2015042502tan

 春を代表する花の1つ、タンポポ。元々、日本にあった在来種、外国から来た外来種、両者の雑種の3種類に大きく分けられる。その分布状況を知るため、広く一般に参加を募って、「タンポポ調査・西日本2015」が現在進められている。県実行委の県立自然博物館、内藤麻子学芸員は「タンポポを通して身近な環境に目を向けてもらえれば」と呼びかける。

 在来種と外来種は花の裏にある総苞外片(そうほうがいへん)と呼ばれる部分である程度見分けられる。この部分が上を向いていれば在来種、下に反り返っていれば外来種だ。ただ、最近は斜め上や横、斜め下になっているものも増えており、正確には花粉を確認しなければならない。

 在来種は河原や田の周辺といった里山的な場所、外来種は造成地や道路の分離帯など人が大きく手を加えた場所に多い。

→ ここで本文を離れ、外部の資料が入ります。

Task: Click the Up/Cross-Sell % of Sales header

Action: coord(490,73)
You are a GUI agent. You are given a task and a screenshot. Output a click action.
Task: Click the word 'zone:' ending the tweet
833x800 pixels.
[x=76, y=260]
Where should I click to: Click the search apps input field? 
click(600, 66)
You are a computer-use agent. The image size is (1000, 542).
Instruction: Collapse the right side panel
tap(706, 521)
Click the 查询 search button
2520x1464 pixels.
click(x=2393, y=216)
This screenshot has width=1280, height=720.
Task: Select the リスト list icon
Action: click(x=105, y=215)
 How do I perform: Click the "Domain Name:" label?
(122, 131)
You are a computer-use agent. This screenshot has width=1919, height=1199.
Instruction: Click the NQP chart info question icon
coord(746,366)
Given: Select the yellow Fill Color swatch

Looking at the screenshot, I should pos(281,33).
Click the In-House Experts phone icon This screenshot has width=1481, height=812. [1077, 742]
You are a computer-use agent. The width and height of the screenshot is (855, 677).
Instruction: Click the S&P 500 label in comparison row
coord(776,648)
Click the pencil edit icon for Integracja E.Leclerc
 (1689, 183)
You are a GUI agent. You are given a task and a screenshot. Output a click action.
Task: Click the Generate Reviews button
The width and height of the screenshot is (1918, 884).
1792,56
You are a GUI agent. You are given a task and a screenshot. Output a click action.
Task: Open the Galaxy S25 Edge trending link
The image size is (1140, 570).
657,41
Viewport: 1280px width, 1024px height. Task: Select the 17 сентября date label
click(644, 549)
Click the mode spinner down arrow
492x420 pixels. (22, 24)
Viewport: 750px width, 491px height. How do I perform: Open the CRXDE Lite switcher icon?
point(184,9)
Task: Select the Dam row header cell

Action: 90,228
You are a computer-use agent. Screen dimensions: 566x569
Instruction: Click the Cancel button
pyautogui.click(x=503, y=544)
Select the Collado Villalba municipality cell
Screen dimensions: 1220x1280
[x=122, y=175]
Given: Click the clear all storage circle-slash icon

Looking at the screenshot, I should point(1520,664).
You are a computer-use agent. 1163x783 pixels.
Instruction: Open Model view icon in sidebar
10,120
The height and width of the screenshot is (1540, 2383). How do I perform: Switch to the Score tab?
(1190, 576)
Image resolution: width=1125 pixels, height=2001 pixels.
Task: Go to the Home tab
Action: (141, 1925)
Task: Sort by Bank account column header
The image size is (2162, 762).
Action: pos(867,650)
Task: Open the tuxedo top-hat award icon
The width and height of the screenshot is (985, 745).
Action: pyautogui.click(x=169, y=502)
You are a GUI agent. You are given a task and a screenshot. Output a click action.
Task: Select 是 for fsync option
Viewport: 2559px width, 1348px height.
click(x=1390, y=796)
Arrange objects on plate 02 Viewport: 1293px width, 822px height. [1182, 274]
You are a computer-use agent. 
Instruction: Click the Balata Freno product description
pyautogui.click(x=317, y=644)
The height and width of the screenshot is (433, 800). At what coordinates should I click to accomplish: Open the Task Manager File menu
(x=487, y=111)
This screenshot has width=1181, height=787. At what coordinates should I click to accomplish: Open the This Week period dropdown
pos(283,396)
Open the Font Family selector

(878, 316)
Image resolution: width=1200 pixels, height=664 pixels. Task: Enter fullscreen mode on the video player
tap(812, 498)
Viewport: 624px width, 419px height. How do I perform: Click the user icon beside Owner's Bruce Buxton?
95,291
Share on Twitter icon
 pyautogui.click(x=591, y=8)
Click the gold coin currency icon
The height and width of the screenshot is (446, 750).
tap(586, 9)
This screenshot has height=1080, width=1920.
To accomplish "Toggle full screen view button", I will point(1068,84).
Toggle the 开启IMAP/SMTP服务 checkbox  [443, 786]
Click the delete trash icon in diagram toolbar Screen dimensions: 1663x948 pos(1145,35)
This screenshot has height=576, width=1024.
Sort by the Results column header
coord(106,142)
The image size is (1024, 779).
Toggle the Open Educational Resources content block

好む条件が異なることから、環境の状態を見る物差しになる。分布調査は1970年代から専門家らが行ってきたが、同じ時期に統一した方法で広範囲にわたって実施したのは2005年が最初。この時は近畿全域で、10年には西日本に範囲を広げて調べた。

 過去2回の結果を見ると、県内の外来種(雑種含む)は05年が40・5%、10年は37・4%と、大きな変化は見られなかった。10年の大阪は68・7%、広島は75・5%で、内藤学芸員は「都市部に比べると和歌山は在来種が多く、昔ながらの里山の環境が残っていることが分かります」。

 内藤学芸員が注目するのは、「花の見かけは外来種のセイヨウタンポポだが、総苞外片が上を向いているものが増えている」点だ。県内では05年は和歌山市の1ヵ所だったが、昨年の予備調査では同市、海南市、岩出市の3ヵ所で確認した。それぞれの場所の個体数も増えている。

 5年おきに行う調査、今回も西日本の19府県が対象。専用の用紙にタンポポを見つけた場所、総苞外片の状態などを書き、花と、あれば種を添えて事務局に送付するだけと簡単だ。期間は5月31日までで、用紙は自然博物館、こども科学館などで配布しているほか、タンポポ調査HPでダウンロードできる。自然博物館(073・483・1777)。